The Russia-Ukraine conflict that came amid the disruption caused by the Covid-19 pandemic has crippled economies around the world, but the biggest calamity of the war is Europe. The continent is ravaged by high energy prices and high inflation that pose the risk of a European recession. The real incomes and living standards are falling, pushing many nations to the brink of civil unrest. The war threatens to destroy Europe’s industrial might and living standards, making policymakers scurrying for cover.
While joining the aggressive sanctions against Russia, the continent may have underestimated the power of their eastern neighbour to throttle their energy supplies. When Europe tried to cut off Moscow’s cash flow, Russia retaliated by choking Europe’s gas supplies, pushing inflation to record highs. The monetary tightening that followed has disrupted Europe’s economic activity that was struggling to recover from the pandemic crisis.
Europe’s industrial economies including Germany are deeply dependent on Russian energy, a close link that developed over years. The prices of natural gas have risen eight-fold since February. Power blackouts, factory closings, and rationing is the new normal, pushing Europe to its biggest crisis since the end of World War II.
Last week, the European Central Bank raised policy rates by 75 basis points in an attempt to curb inflationary pressures in the economy. It warned of a “really dark downside scenario” triggered by the energy crisis.
Now, a European recession during winter months looks almost certain. Some commentators believe that the recession has already set in for many EU member countries. The energy shortage will weigh heavily on Europe’s GDP. An uneven recovery from the coronavirus pandemic and a drought across the continent are casting uncertainty about Europe’s economic future. European nations and policymakers are in panic mode and pushing for a diplomatic solution to the Russia-Ukraine war.
European crisis and India
The broader effect on a European recession may leave India better off. A glimmer of hope comes from the fact that a recession in Europe will drive down crude oil prices. This is good news for the country which is one of the biggest crude oil importers. Since India is dependent on imports to meet 80% of its energy needs, it is very sensitive to the happenings across the globe.
Further, companies which deal in renewable energy are hoping to make hay as soaring energy prices may incentivise people to switch to green energy. The manufacturers of equipment for the renewable energy sector have witnessed a boom, leading to heavy investment flows and a long order pipeline.
The Indian currency has been on a free fall, taking cue from the global market. This has led to a surge in inflation and the import bill has shot through the roof. In total, Europe’s pain can be India’s gain. Meanwhile, Russia is vying with other large oil producers to woo India with deep discounts. Russia is keen on weaning away the world’s third largest oil importing nation from the Western influence as the G7 nations looking to impose more sanctions on Russia to choke fund flows into the Russia-Ukraine war.

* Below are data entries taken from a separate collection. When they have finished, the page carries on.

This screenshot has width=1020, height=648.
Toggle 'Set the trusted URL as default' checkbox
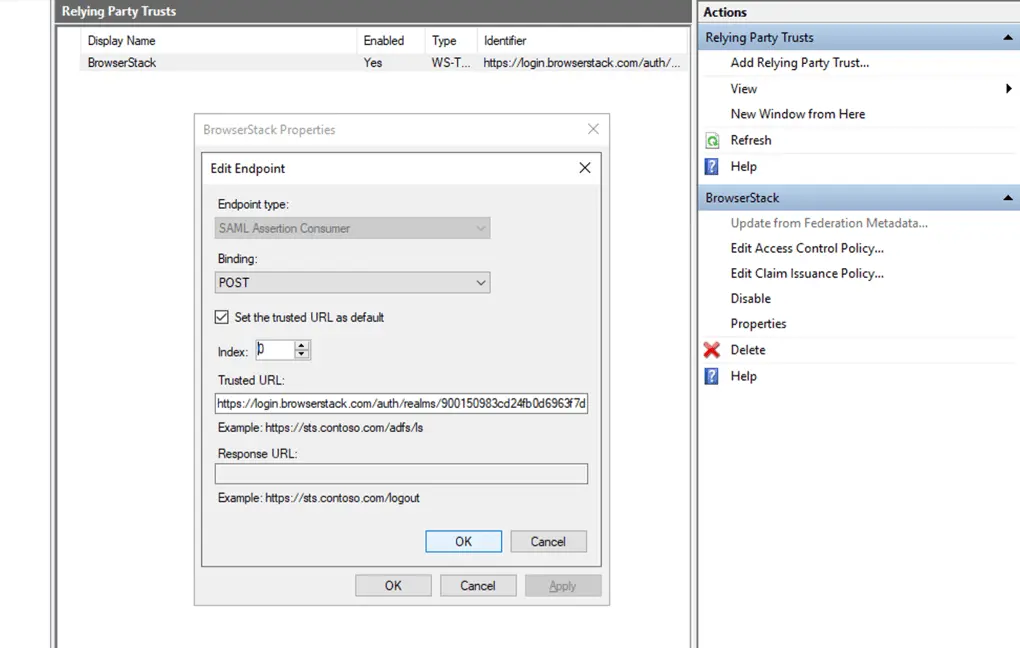(222, 317)
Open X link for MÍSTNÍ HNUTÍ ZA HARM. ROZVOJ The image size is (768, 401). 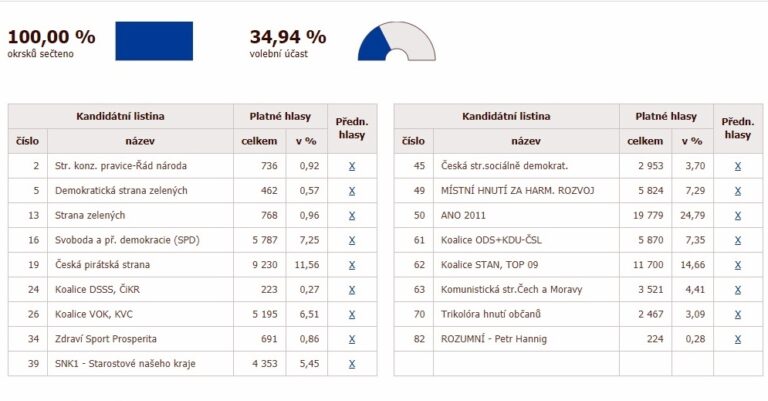click(x=738, y=191)
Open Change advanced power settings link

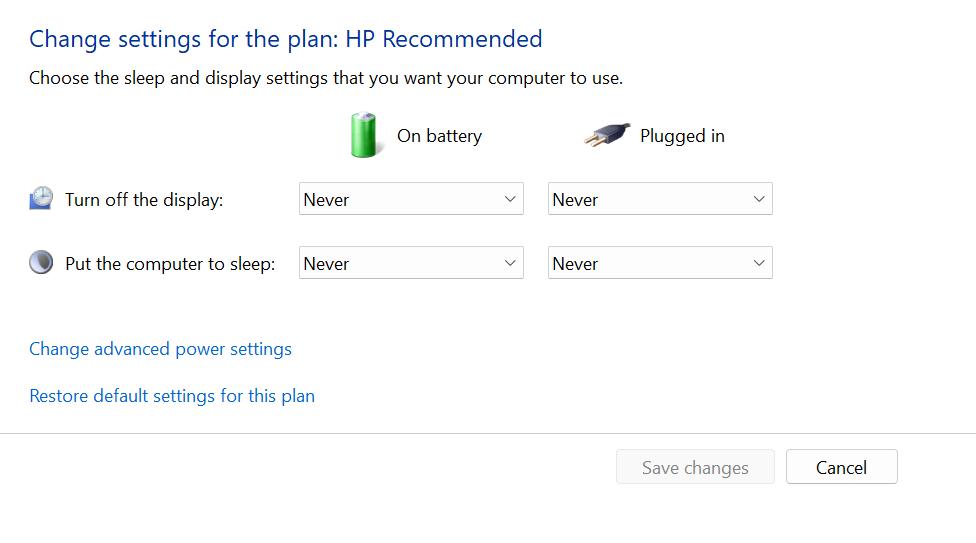click(x=160, y=349)
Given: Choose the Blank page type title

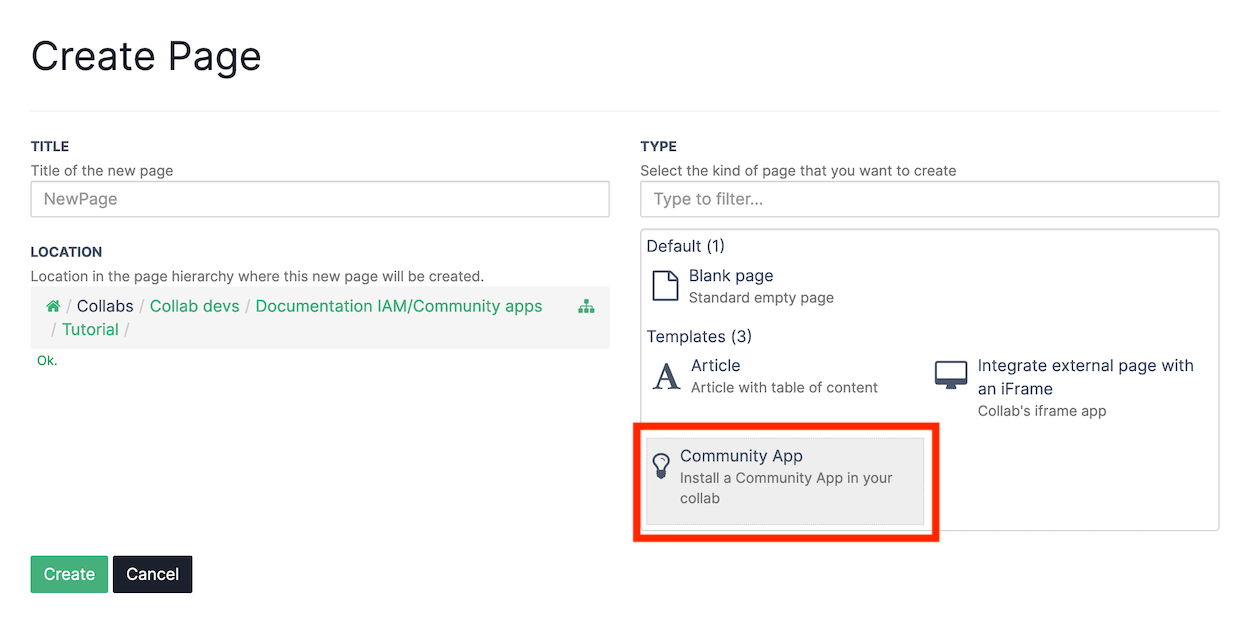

US may benefit from European recession
India may not be the only gainer from Europe’s misfortunes — the US would benefit most from a debilitating European recession, experts say. While the probability of a recession is around 60% for Europe, it was just 30% for the US, according to Goldman Sachs. How will Europe’s crisis benefit the US? Europe’s hardship will affect demand in Europe which, in turn, will help the United States to curb inflation at home. Many economists believe that a recession in Europe may help the world’s largest economy avert one at home.
The US dollar remained unaffected through the ongoing crisis. This means Europeans will have to shell out more to pay for American goods. Moreover, the US is poised to weather the storm in Europe as it is the largest producer of oil and natural gas. The US has witnessed one of the strongest recoveries, says Federal Reserve economist Claudia Sahm. But Europe can expect a cold winter with its energy spendings sucking out 11.7% of the EU’s GDP.